Nothing says Happy New Year like watching movies all day (we did Almost Famous and The Secret Life of Walter Mitty) and, of course, a good self test to check your hip, pelvis, and core stability 🙂
Since I’m still on the “transition with grace” theme, I thought I’d share a story about how a “transition” helped uncover a key link for a patient who came in this past Monday with painful hips.
Her hip muscle imbalance pattern was very common so I thought it might help a lot of other folks if I shared how we discovered one of the key dysfunctions by simply having her slow down through a transition during a self test.
If you fail this stability test, it can put you at higher risk of hip pain, back pain, knee pain, and sacroiliac. pain.

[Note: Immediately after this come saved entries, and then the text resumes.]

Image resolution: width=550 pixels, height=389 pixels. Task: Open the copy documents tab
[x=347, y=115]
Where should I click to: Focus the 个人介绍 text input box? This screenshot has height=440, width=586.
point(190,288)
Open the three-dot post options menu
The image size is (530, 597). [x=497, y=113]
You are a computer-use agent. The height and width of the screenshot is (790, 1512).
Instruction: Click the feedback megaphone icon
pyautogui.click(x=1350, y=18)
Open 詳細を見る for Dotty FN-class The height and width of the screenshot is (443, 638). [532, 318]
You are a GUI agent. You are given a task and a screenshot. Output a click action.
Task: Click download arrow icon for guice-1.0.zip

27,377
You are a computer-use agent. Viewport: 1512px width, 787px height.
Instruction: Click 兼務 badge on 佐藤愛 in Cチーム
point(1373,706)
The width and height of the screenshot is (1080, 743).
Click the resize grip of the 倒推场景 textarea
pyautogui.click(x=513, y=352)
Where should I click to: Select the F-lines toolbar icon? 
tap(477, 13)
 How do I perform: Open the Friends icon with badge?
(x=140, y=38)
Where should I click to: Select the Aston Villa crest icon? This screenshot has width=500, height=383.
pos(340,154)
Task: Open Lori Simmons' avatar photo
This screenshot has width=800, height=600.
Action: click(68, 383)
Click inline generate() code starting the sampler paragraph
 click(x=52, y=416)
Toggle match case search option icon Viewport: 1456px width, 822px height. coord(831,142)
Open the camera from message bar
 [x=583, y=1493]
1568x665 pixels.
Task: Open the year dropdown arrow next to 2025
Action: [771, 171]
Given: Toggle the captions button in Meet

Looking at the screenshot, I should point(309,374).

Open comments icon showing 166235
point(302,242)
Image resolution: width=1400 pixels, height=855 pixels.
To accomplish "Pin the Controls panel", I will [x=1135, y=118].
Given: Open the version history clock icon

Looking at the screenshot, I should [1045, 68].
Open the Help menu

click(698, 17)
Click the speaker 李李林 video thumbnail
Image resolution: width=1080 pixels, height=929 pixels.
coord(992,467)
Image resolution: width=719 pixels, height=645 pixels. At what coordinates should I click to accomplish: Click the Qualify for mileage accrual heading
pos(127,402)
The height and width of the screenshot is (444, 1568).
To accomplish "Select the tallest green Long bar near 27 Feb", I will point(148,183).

It’s a quickie and immediately useful and once again shows the importance of slowing movements down and mining the gold in the transitions from on support to another.
Enjoy and here’s to an awesome 2020!
Talk soon,
drh
P.S. We’ll be digging even deeper into the “bridge transition test” I share in this episode during the upcoming “Transition with Grace” FREE Online Workshop.
I can’t wait to share it with you.
BRAVO. Slow down, such a simple concept. Transitioning, I always hurry through, cause, just like you mentioned, I will fall over or get sloppy. Thank you again my friend. You are the greatest!!
Happy, healthy, prosperous New Year.
Mary
Simple is best. Slow down and pay attention to every moment 🙂
Many thanks,
You are truly inspirational!
Sarah
My pleasure. Happy new year, Sarah.
Really clear and useful explanation, good man .
Happy new year
Glad it helped, John. Happy new year to you, too.
You truly do give out gems. I am a personal trainer and consistently get reminders from you about how to help my clients. Thank you.
Personal trainers are on the front lines out there. These little details will save a lot of people from injury down the line. Keep spreading the word, Aimee.
Another great lesson. Thank you. I think I am already on the list for transitions
Clearly I still have a long way to go before my core strengthens! Felt very tight/sore in the chest/rib area when I tried to get up after trying the exercise.
Will keep trying !
interested in your exercise techniques as i am getting older and need to keep my strenght up
You mention how when you do this exercise you experience the opposite side engaging to allow the hips to stay elevated. However, I seem to feel it more in the SAME shoulder and side muscles as the leg I’m lifting. Do you have any comments?
You’ve got it right, Cherie. I was referring to the opposite side of the supporting leg.